## To do
In the passage about the Leverage role-playing game, which stat does the writer say plain old grifts may call for?

## Supplied passage

+ + + + + + +

Dave “the Game” Chalker wrote up a wonderful play summary of his first time running a game of Leverage the role-playing game. I really enjoy reading actual play reports, especially for games I’m already interested in. I’m glad his experience confirmed that Leverage makes a great pick-up game requiring little preparation and no more than a few hours. I tuned in to one part of his report in particular, that I wanted to tease out here. He mentioned missing a Charisma stat, for tasks like plain old grifts or impersonations. Meanwhile he had a tricky time integrating other stats into the flow of the game, such as Vitality. I understand he doesn’t have a problem with the Vitality stat or the lack of a Charisma stat, I just want to riff off the thoughts ignited in my mind when he put those two together.
The way I understand it, plain old grifts (the kind Sophie almost always starts a con with in the show) may be exactly the time to call for Vitality.
The Leverage rules do a magnificent job addressing both the physical and social aspects of abilities. I like this approach. Someone with good Strength doesn’t necessarily need muscles, but could have the social presence capable of throwing weight around or making people move. Likewise, Leverage addresses the absence of a charisma stat by pointing out that charisma is really situational applications of Intelligence, Willpower, Vitality, some Strength, and maybe even Agility, depending on the situation. Persuasion or pushing one’s will upon another would use Willpower, social dominance or intimidation could use Strength, impressing someone with knowledge of a niche or specialty subject area would use Intelligence.

+ + + + + + +

## Collected material
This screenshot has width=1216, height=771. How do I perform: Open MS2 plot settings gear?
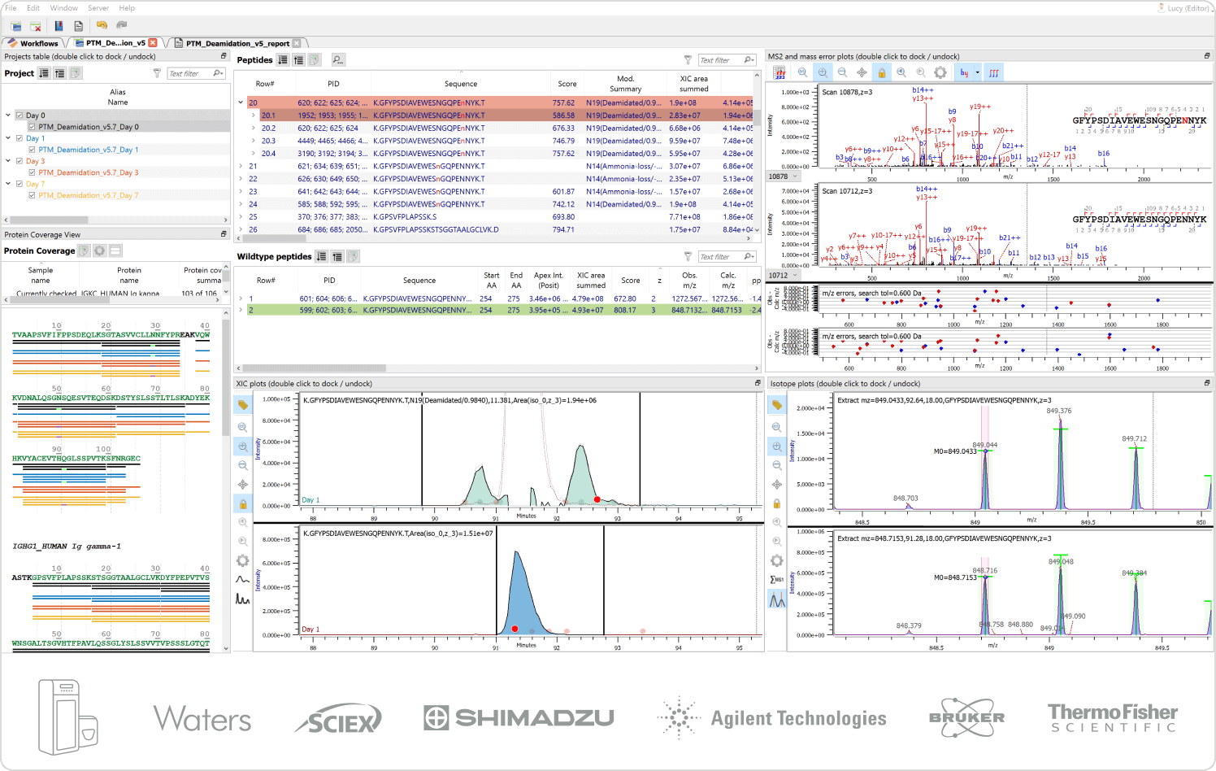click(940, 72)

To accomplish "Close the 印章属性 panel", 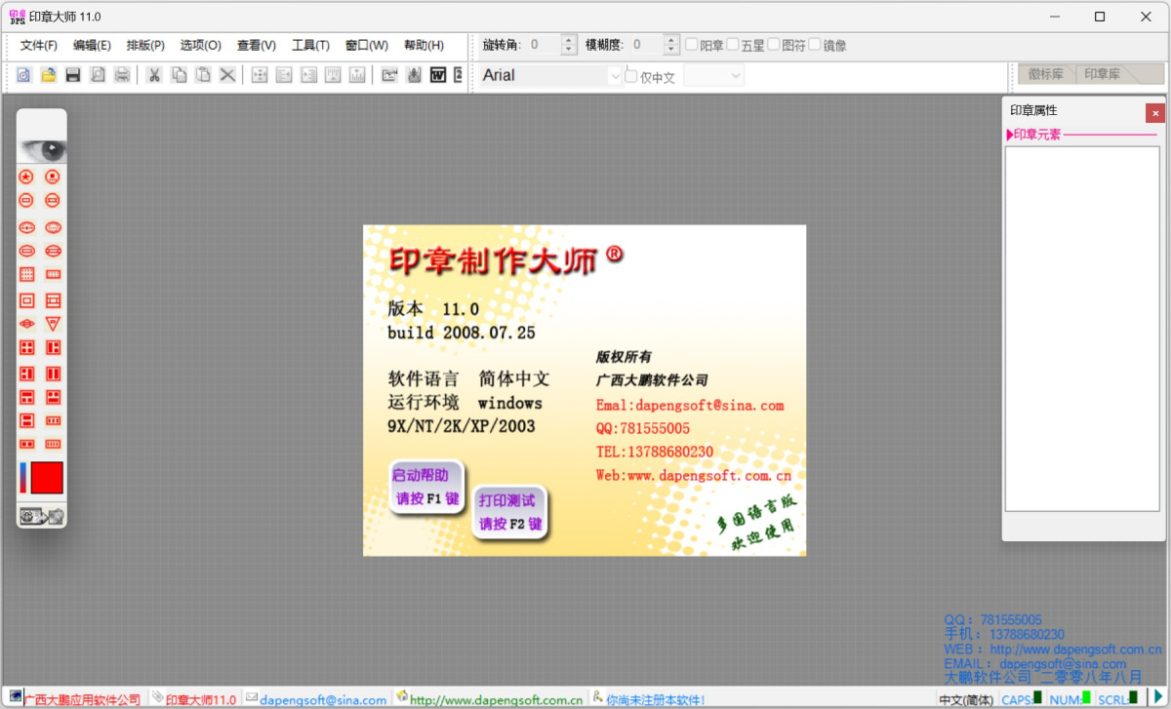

+ + + + + + +

## Solution for this task
Vitality